Why China’s Coast Guard Spent 258 Days in Waters Claimed by Malaysia
Chinese coast guard vessels spent 70% of the past year patrolling in a tract of the South China Sea claimed by Malaysia, an American think tank says. Malaysia did little to push back.
The coast guard presence, especially long-term for a Chinese mission in the widely disputed South China Sea, followed by Malaysia’s muted response gives China an ever-stronger upper hand over the Southeast Asian country and more clout in a broader six-way maritime dispute that has grabbed attention as far away as Washington. China already has a military and technological edge in the dispute.
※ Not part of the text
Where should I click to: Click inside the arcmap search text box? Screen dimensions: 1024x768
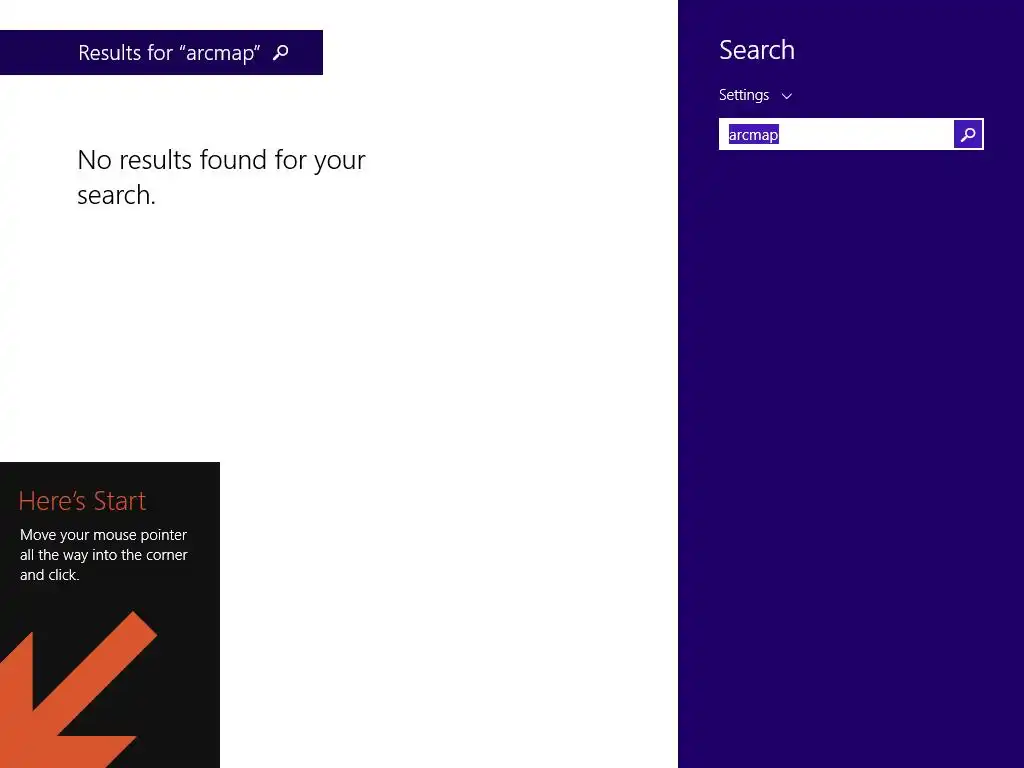pyautogui.click(x=837, y=135)
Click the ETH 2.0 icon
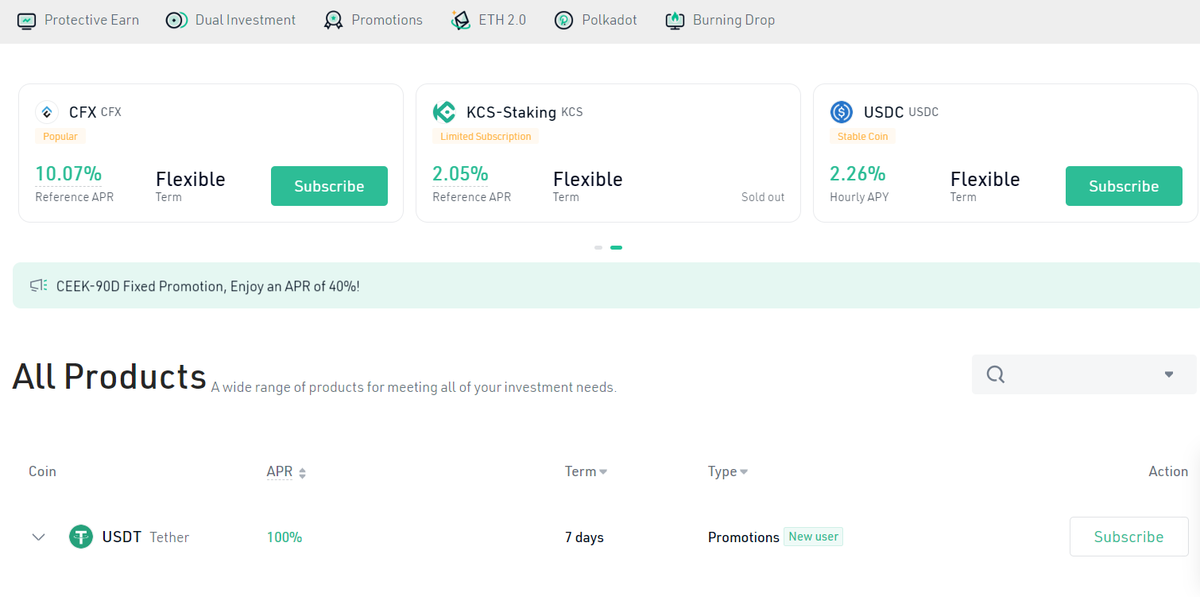 (461, 20)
In Malaysia, “they do monitor, but I don’t think they do the shooing them away kind of thing, because China is simply too powerful for doing so,” said Oh Ei Sun, senior fellow with the Singapore Institute of International Affairs.
Chinese coast guard
At least one Chinese coast guard vessel was broadcasting from Luconia Shoals on 258 of the past 365 days, the Asia Maritime Transparency Initiative under U.S. think tank Center for Strategic and International Studies said in a report September 26.
Most of the shoals are under water, but a reef called Luconia Breakers may include a small sandbar that protrudes above water at high tide, the think tank initiative says.
The Chinese coast guard also patrolled around the disputed sea’s Scarborough Shoal for 162 of the past 365 days and Second Thomas Shoal for 215 days, the initiative report says. China disputes both with the Philippines and controls Scarborough. China started patrolling around Luconia Shoals in 2013, according to the report.
Other countries see China’s coast guard as a paramilitary force just short of its navy.
China and Malaysia
The mission to Luconia Shoals appears aimed at proving China’s heft over Malaysia and at locking in Chinese claims to about 90% of the sea, scholars say. Malaysia is the most active developer of undersea oil and gas among the governments with claims in the 3.5 million-square-kilometer waterway, according to U.S. Energy Information Administration data. But the country lacks China’s coastal patrol hardware.
“Most of the MMEA (Malaysian Maritime Enforcement Agency) craft were pretty small,” said Collin Koh, maritime security research fellow at Nanyang Technological University in Singapore. “They could not actually go that far out to Luconia Shoals, because when you are further out there, the sea state, the weather wouldn’t have been conducive for those craft anyway.
“And furthermore, it’s not just the size,” he said. “The maintainability and the operational readiness of a number of these craft are actually suspect.”
According to think tank initiative data, two Royal Malaysian Navy warships each patrolled near the Chinese coast guard vessel Haijing 3306 at Luconia Shoals for at least two days in September and October 2018. But in May this year, a Chinese coast guard vessel engaged in intimidation of a Malaysian drilling rig near Luconia Breakers, the think tank initiative’s report says.
Malaysia seldom spoke out before Prime Minister Mahathir Mohamad took office in 2018 with calls to review Chinese investment in his country and avoid use of warships in the disputed sea. Malaysia also laid plans in 2017 to modernize its navy, but its forces haven’t matched those of China.
The Philippines and fellow South China Sea claimant Vietnam often use formal diplomacy to challenge China’s past decade of island-building and militarization in the waterway. Brunei also claims part of the sea, and Taiwan claims nearly all of it. The sea stretches from Borneo to Hong Kong.
China has amassed more manpower over the past few years to patrol around the clock, Koh said. The government in the Malaysian state of Sarawak is pushing now for its own marine police unit, he noted.
Show of sovereignty
China might be using its coast guard as pressure on Malaysia to negotiate but almost certainly as a way to remind the outer world of its maritime claims, said Huang Kwei-bo, vice dean of the international affairs college at National Chengchi University in Taipei.
“I think it’s still all about stretching a claim to sovereignty,” Huang said. “I wouldn’t dare say there’s no possibility of cooperation, but that location would appear to lean toward ‘claim my sovereignty.’”
The U.S. think tank initiative calls Luconia Shoals “a symbolically important series of reefs … which China seems determined to control without physically occupying.”
Chinese leaders feel they should show strength at sea to keep the United States and its allies away, experts have said since 2017 when U.S. President Donald Trump stepped up naval voyages into the South China Sea. The U.S. helps train Philippine troops and moved in 2016 to resume sales of lethal arms to Vietnam.
If Malaysia acknowledges China’s claim to sovereignty, the two sides could work together on joint energy exploration, Oh said. “It’s a “delicate dance going on between China and Malaysia in this respect.”